**Task description**
Your answer should hold each line of the material that contains the word "Expand".

**Data provided**

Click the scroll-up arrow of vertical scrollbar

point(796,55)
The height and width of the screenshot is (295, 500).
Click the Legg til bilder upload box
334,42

--

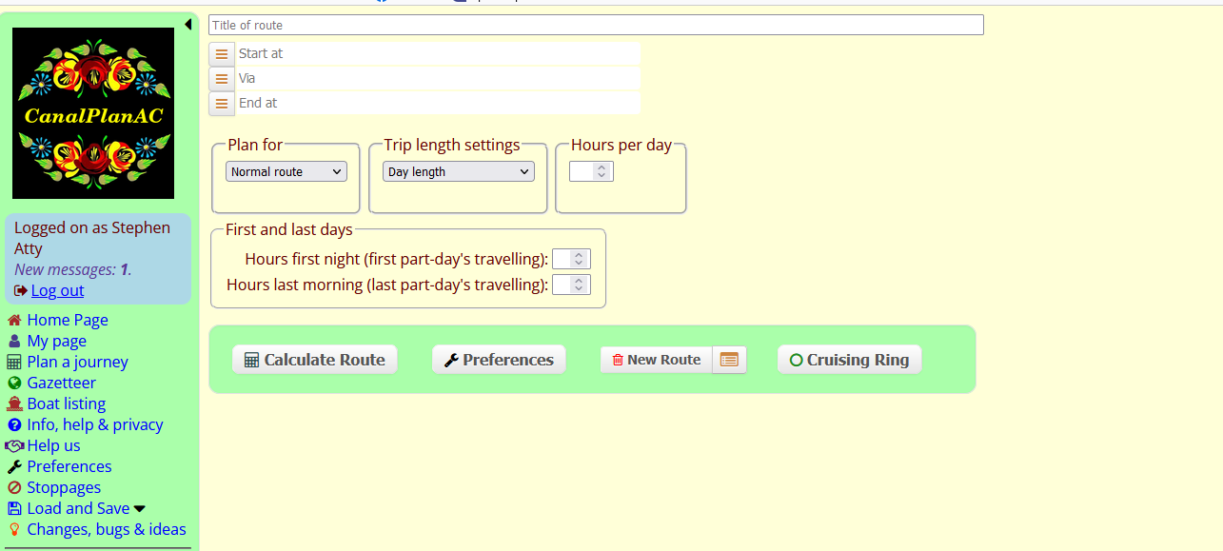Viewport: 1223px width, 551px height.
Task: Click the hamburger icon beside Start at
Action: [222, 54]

* * *

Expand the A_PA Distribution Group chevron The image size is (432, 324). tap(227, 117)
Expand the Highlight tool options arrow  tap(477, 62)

**Exercise result**
Expand the A_PA Distribution Group chevron The image size is (432, 324). tap(227, 117)
Expand the Highlight tool options arrow  tap(477, 62)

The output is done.